● **WHAT YOU NEED TO DO**
Print, character for character, the stretch of the records that opens with the line containing "is (586, 720)." and closes with the line containing "coordinates (726, 14).", with both of those lines included.

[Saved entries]
--- START ---
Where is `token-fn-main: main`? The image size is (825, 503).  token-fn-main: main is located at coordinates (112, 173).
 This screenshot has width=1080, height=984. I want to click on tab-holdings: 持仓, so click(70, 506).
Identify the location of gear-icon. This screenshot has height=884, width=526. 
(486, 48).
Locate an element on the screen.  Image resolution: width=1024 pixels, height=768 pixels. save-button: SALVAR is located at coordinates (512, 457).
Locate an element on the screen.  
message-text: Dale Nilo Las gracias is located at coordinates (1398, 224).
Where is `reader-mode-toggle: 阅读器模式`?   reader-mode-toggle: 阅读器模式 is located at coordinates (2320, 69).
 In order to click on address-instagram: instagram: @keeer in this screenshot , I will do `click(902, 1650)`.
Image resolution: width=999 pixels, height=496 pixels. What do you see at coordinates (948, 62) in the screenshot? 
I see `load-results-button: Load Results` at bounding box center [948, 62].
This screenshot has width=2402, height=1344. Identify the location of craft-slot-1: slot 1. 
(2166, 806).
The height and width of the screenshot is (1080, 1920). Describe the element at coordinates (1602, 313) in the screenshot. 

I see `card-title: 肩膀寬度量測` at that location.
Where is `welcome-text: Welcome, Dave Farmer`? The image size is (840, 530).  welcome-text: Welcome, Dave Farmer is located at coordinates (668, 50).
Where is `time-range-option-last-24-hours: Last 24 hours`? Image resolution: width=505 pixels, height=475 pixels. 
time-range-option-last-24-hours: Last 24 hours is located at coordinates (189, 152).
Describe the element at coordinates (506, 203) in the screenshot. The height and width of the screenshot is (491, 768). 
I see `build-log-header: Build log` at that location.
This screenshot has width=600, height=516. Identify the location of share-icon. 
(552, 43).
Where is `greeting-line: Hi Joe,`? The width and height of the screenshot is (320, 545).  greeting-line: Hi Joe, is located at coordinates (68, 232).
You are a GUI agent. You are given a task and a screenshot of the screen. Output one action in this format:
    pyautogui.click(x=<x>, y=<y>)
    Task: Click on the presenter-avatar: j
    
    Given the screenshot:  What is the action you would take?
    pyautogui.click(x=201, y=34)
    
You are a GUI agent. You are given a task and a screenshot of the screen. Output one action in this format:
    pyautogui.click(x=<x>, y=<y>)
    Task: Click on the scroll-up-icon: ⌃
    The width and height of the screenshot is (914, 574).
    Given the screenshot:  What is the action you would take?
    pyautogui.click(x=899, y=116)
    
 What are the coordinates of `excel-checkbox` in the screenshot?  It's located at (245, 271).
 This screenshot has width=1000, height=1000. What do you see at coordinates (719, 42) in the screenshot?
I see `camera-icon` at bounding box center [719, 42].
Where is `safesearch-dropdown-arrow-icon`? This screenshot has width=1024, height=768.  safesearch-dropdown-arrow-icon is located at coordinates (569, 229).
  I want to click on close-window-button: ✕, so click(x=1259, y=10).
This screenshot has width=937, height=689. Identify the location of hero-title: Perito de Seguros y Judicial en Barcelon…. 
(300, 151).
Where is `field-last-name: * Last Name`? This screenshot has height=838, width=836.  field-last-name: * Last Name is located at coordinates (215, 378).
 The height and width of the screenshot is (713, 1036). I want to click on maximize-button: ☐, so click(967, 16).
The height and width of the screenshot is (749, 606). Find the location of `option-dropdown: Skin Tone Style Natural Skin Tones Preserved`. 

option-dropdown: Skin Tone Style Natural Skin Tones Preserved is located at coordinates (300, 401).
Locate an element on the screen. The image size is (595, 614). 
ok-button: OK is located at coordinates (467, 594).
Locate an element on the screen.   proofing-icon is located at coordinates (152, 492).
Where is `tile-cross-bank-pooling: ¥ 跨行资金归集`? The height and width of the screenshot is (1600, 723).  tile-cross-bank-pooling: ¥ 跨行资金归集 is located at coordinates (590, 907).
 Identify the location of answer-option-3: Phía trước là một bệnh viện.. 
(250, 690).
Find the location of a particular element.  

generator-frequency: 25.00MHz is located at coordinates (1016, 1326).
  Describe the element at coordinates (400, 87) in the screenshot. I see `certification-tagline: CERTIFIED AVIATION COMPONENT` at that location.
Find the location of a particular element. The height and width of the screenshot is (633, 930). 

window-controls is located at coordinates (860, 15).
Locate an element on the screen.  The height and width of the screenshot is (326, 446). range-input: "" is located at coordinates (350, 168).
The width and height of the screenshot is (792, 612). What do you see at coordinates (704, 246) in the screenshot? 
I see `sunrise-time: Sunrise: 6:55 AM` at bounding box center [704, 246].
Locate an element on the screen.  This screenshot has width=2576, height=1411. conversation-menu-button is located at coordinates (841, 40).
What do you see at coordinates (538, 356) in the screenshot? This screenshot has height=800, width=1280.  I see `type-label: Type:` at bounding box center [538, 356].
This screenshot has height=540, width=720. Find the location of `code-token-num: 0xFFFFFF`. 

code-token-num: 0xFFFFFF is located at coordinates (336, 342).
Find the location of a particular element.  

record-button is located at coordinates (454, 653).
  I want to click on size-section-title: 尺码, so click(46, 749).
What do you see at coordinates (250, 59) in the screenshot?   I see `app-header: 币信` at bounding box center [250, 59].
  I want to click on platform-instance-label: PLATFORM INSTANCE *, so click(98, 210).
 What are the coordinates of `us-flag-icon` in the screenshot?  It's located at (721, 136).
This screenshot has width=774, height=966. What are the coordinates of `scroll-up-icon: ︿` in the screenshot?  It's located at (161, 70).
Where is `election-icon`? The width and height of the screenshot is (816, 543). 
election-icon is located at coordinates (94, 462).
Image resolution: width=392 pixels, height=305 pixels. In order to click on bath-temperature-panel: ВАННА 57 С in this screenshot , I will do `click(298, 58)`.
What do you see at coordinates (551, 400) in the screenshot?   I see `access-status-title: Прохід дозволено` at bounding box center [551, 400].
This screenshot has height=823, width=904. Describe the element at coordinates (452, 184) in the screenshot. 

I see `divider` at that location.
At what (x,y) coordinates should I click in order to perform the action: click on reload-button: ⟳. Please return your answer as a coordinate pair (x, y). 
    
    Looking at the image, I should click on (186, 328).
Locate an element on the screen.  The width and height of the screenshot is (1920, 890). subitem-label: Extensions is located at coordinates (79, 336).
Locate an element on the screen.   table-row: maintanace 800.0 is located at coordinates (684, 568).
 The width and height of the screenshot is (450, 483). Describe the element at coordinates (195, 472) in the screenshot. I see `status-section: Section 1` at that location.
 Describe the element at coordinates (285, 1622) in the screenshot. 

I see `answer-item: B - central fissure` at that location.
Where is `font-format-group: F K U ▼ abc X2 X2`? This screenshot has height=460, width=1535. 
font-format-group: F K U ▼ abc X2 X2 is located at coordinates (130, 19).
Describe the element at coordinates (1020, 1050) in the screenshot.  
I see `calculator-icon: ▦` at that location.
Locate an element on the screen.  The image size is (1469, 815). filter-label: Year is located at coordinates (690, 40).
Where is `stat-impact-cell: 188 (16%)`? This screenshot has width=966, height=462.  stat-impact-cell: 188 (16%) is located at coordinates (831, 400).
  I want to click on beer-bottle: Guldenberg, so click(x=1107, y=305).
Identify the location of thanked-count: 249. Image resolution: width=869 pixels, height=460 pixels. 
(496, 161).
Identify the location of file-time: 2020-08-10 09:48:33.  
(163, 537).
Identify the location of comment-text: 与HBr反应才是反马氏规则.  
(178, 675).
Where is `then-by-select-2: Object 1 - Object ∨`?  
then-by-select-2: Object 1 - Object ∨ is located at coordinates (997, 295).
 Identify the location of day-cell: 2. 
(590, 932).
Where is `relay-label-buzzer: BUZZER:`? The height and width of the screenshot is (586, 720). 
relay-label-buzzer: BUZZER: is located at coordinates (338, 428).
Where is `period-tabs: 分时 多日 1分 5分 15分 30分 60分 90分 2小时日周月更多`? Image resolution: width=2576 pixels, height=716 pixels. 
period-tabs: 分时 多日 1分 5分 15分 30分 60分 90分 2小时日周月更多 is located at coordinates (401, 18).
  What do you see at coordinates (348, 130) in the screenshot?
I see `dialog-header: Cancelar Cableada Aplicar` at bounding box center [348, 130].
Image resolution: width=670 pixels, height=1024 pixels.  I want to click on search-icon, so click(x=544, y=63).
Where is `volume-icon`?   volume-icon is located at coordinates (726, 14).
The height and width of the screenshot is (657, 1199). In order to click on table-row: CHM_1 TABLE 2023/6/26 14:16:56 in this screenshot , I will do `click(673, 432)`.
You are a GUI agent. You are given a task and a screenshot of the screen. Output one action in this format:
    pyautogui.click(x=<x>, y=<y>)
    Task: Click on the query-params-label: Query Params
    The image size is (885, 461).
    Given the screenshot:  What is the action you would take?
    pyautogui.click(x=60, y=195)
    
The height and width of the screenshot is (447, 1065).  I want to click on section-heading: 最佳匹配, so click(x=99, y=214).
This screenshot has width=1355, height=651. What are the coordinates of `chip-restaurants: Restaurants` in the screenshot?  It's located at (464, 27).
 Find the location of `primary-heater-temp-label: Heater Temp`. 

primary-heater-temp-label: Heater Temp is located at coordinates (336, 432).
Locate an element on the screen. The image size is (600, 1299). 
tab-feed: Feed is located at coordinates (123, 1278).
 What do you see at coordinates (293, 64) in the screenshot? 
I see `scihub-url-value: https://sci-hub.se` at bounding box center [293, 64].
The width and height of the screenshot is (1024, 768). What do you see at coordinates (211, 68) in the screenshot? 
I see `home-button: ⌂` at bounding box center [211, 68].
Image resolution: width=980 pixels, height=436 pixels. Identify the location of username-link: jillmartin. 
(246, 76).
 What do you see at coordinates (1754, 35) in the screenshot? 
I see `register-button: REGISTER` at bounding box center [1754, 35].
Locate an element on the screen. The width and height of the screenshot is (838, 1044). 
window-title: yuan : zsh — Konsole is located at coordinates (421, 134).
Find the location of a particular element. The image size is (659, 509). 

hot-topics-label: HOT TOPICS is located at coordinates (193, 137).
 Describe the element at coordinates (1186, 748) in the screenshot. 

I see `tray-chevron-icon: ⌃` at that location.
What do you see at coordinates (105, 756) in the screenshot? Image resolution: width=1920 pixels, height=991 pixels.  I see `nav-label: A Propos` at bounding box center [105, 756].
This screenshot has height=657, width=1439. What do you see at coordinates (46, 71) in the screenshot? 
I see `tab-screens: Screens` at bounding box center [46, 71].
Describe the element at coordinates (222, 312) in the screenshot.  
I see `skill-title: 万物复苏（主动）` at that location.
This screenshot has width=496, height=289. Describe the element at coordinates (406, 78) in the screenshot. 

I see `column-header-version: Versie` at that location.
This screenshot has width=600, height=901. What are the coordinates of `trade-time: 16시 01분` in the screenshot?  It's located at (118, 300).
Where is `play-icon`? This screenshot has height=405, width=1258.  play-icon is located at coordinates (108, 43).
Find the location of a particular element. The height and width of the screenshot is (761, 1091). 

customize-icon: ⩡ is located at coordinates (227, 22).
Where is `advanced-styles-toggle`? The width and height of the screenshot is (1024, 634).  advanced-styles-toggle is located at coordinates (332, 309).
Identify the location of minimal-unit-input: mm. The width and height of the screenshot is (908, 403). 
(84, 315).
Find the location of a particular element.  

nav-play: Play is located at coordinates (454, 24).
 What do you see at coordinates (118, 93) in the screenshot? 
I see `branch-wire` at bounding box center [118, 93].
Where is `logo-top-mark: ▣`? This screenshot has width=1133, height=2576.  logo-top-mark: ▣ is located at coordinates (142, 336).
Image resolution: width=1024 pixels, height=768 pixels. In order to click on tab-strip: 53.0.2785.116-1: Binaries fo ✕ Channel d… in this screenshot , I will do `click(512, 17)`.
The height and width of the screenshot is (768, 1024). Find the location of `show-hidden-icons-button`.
--- END ---
● **RESULT OF THIS TASK**
Where is `relay-label-buzzer: BUZZER:`? The height and width of the screenshot is (586, 720). 
relay-label-buzzer: BUZZER: is located at coordinates (338, 428).
Where is `period-tabs: 分时 多日 1分 5分 15分 30分 60分 90分 2小时日周月更多`? Image resolution: width=2576 pixels, height=716 pixels. 
period-tabs: 分时 多日 1分 5分 15分 30分 60分 90分 2小时日周月更多 is located at coordinates (401, 18).
  What do you see at coordinates (348, 130) in the screenshot?
I see `dialog-header: Cancelar Cableada Aplicar` at bounding box center [348, 130].
Image resolution: width=670 pixels, height=1024 pixels.  I want to click on search-icon, so click(x=544, y=63).
Where is `volume-icon`?   volume-icon is located at coordinates (726, 14).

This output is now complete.